There’s been some discussion in the previous thread over whether or not Russian religiosity has increased since the end of the USSR, when for obvious reasons people weren’t polled on these questions.
It’s quite obvious to me that religiosity has increased.
1. Personal observations: Church services in provincial Russia 15 years ago – almost all elderly woman; today – still mostly elderly woman, but now joined by elderly men, middle-aged women, some families.
2. More and more churches are getting built.
3. The rise of Russian religiosity has been observed in many sociological works. It is not exactly a controversial theory.
Still, I agree that we need hard numbers.

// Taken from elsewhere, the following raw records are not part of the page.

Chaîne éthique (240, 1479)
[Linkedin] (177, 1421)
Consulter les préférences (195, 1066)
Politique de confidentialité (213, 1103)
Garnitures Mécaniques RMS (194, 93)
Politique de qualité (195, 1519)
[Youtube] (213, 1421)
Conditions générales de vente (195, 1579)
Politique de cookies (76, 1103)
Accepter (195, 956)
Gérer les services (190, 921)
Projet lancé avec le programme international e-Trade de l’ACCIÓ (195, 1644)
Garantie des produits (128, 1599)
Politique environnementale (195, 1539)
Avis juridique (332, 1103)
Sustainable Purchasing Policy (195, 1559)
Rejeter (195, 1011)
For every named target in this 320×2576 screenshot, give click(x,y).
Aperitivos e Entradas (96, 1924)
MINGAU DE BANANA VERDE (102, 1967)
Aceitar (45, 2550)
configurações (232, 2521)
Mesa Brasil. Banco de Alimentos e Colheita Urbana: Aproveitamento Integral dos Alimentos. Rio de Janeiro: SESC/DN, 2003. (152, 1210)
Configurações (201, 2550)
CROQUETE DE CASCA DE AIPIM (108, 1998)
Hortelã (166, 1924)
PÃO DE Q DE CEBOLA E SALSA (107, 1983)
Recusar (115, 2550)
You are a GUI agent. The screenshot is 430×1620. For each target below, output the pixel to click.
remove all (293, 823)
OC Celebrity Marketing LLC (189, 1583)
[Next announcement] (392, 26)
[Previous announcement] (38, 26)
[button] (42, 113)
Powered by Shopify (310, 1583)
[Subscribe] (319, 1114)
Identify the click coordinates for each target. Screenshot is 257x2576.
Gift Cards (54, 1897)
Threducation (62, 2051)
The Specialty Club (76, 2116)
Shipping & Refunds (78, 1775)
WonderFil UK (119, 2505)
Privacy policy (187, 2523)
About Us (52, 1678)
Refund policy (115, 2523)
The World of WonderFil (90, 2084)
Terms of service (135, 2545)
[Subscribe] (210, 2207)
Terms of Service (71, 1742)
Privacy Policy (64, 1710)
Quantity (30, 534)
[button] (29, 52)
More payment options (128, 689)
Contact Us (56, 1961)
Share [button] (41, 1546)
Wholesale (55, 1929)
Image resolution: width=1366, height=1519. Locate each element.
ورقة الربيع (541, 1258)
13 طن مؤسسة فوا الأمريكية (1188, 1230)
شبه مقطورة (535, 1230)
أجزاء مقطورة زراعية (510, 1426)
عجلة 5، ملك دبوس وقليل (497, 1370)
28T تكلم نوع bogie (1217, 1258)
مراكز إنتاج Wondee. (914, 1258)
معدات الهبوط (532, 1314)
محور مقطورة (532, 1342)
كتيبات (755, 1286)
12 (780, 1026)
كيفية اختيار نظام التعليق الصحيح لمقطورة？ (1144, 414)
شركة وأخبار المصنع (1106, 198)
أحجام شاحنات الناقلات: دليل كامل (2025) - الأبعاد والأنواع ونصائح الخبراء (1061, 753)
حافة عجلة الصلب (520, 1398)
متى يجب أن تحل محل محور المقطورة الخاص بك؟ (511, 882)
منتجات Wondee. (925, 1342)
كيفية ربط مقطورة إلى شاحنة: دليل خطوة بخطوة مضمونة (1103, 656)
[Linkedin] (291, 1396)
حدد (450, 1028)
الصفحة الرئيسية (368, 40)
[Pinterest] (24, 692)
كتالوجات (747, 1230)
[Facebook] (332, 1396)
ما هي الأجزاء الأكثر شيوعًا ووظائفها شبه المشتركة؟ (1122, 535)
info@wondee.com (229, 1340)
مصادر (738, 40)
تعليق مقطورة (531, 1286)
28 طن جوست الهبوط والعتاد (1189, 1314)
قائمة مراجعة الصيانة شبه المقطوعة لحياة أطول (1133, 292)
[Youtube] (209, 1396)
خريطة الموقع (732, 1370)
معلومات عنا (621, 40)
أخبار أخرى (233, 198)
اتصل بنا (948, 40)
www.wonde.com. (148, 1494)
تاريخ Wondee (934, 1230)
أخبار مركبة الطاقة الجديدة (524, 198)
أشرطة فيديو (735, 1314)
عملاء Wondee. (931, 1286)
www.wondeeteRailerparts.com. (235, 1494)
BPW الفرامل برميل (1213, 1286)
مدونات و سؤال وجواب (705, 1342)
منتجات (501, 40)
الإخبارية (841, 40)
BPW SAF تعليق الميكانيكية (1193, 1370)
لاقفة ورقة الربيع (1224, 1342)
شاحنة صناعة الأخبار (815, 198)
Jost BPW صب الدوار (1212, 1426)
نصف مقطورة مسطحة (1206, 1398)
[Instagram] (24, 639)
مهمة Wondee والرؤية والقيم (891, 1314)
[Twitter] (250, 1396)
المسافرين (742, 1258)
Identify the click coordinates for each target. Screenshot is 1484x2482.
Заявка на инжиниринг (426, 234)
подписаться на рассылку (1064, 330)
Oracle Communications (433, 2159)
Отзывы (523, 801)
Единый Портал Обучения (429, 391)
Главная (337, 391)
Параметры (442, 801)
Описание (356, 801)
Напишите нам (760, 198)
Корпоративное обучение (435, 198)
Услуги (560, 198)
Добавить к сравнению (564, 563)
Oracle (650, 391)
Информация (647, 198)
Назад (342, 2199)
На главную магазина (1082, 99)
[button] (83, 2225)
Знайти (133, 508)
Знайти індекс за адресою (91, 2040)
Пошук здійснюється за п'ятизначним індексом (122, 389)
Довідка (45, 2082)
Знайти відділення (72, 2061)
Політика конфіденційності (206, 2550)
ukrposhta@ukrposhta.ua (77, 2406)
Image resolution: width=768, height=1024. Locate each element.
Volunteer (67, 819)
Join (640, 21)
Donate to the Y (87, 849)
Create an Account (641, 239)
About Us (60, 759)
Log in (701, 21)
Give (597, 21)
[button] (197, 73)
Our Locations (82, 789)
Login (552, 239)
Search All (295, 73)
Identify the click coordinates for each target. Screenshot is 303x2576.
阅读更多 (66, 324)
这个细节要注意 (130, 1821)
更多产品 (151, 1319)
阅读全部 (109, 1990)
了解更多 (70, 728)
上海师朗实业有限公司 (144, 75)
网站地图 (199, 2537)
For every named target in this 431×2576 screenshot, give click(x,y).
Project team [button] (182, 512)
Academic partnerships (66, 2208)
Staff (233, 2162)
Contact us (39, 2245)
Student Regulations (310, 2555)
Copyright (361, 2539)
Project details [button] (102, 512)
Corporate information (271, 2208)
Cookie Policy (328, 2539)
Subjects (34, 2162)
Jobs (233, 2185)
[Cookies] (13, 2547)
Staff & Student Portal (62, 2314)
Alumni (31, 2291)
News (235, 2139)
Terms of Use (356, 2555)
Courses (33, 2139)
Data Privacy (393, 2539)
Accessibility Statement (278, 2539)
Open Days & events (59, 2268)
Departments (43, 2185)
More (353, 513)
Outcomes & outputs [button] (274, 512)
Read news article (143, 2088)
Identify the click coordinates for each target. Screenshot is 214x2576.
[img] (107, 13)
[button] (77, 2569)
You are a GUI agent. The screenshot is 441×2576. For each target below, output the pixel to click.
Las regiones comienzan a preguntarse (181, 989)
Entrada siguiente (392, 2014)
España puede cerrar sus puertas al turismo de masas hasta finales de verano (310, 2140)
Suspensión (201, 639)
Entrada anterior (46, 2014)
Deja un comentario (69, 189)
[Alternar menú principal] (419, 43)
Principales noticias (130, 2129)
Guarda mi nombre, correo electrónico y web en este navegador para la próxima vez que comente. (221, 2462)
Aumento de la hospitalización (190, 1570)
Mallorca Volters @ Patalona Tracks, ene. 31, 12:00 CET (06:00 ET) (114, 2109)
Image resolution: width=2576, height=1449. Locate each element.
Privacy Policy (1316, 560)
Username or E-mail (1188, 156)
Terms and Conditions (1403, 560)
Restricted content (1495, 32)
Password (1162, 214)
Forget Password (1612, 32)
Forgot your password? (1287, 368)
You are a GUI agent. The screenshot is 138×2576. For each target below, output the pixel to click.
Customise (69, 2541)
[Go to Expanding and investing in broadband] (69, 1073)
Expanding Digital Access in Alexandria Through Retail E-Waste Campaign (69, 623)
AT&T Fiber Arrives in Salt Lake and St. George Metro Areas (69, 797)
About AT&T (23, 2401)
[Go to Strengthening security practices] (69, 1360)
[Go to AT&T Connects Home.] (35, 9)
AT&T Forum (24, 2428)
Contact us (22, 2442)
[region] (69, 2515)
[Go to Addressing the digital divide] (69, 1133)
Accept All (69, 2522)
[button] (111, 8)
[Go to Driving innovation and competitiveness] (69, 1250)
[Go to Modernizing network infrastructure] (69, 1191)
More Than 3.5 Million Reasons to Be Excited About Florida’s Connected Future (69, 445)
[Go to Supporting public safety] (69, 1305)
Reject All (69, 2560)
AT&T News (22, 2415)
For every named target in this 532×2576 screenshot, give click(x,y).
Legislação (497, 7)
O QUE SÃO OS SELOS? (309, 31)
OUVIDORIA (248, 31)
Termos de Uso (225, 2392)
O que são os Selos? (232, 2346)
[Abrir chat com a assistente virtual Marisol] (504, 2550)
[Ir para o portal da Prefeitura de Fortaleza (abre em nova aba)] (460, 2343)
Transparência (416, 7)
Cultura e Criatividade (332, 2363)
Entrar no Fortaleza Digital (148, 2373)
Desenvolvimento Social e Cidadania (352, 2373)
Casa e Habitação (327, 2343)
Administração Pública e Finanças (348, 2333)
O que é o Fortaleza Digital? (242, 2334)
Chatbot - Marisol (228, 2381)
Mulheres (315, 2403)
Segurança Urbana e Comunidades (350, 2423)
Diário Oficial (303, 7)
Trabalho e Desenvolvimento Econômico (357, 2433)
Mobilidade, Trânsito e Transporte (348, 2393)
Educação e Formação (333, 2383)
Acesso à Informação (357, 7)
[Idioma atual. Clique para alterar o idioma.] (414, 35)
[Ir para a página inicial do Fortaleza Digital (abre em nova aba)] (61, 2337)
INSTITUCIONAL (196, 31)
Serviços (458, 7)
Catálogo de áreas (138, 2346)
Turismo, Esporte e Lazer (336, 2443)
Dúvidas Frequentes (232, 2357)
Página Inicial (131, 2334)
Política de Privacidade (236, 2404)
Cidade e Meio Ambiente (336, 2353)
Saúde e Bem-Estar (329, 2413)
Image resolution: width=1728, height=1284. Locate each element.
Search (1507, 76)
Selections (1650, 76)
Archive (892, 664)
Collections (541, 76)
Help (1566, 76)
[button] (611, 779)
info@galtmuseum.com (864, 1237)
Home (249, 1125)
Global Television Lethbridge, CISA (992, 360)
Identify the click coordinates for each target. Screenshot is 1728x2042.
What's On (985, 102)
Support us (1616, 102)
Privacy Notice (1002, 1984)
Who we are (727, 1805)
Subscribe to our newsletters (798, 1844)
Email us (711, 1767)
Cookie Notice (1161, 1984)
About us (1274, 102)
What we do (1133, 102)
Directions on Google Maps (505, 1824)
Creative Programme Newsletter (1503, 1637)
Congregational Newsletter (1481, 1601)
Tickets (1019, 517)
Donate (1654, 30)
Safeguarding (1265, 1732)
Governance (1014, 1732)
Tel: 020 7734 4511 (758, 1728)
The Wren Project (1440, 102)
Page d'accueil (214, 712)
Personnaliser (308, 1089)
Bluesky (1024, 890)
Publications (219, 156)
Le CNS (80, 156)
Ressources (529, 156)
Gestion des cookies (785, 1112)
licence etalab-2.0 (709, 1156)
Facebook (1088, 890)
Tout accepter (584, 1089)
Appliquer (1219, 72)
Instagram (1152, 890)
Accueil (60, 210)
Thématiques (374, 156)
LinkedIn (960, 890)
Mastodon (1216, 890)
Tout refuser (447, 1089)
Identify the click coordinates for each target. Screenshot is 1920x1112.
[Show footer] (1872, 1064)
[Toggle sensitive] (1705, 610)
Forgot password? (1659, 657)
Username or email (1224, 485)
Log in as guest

Fortunately, the World Values Survey does “waves” of opinion polls once every five years across a broad swathe of the world’s countries on all sorts of questions.
Here are Russia’s results in comparative perspective.
Belief in God
Percentage of Russians believing in God has more than doubled since the early 1990s.
Importance of God in your life (/10)
On average, Russians went from rating the importance of God from 4.0/10 to 6.7/10 from 1992 to 2012, an almost three point increase. In contrast, the United States – which has become markedly more secular in the past decade according to both my observations and opinion polls – only dropped by one point between 1992 and 2012 (though I suspect the fall has continued and maybe even accelerated since 2012).
In the longterm, I expect Russia’s figures to converge with Poland’s, which is to the contrary secularizing (and becoming more socially liberal).
Anyhow, I think we can consider this question answered.